* _Pixel coordinate grounding data_

============

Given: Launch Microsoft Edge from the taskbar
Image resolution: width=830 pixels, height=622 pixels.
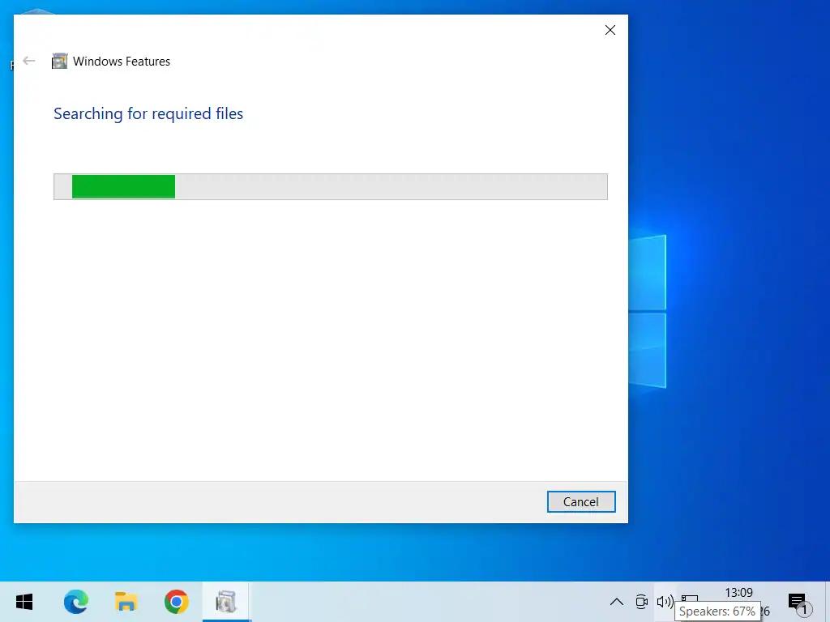Looking at the screenshot, I should (75, 602).
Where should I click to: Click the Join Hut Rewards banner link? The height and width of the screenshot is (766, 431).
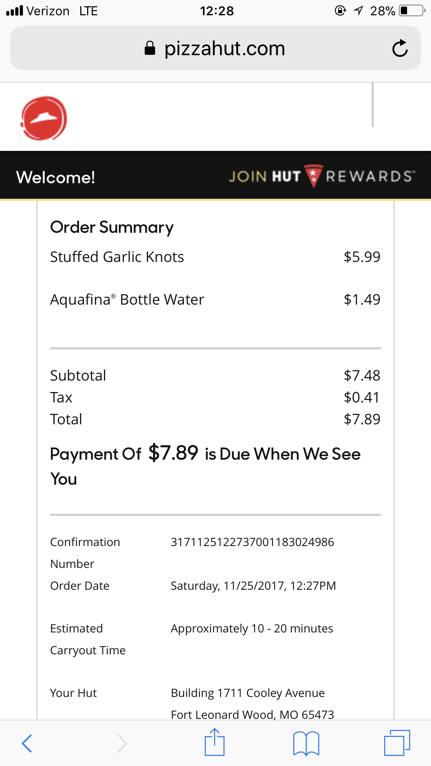coord(321,176)
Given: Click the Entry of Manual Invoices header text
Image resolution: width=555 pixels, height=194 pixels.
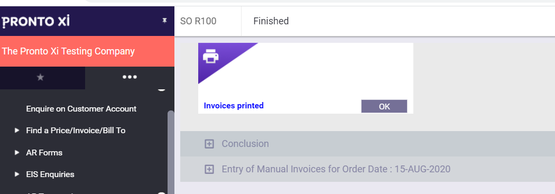Looking at the screenshot, I should click(336, 169).
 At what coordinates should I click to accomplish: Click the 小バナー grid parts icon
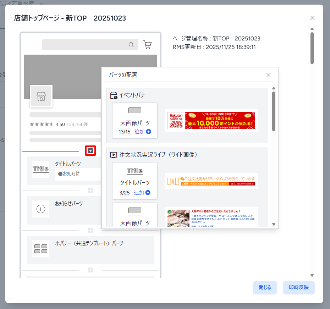41,249
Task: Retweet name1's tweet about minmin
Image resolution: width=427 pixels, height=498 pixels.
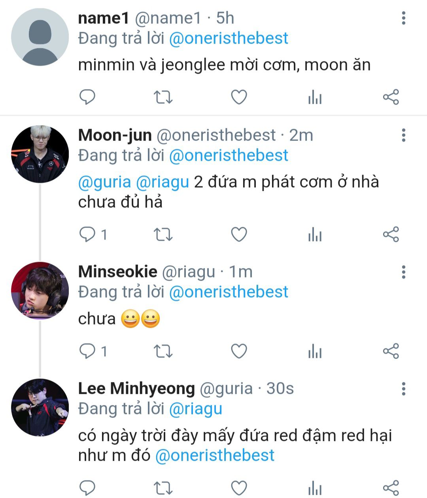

============

* _Required work_
Only the lines that contain the string "Given" should be copied from the entries above.

* _Your solution_
Given: Launch Microsoft Edge from the taskbar
Given: Click the Entry of Manual Invoices header text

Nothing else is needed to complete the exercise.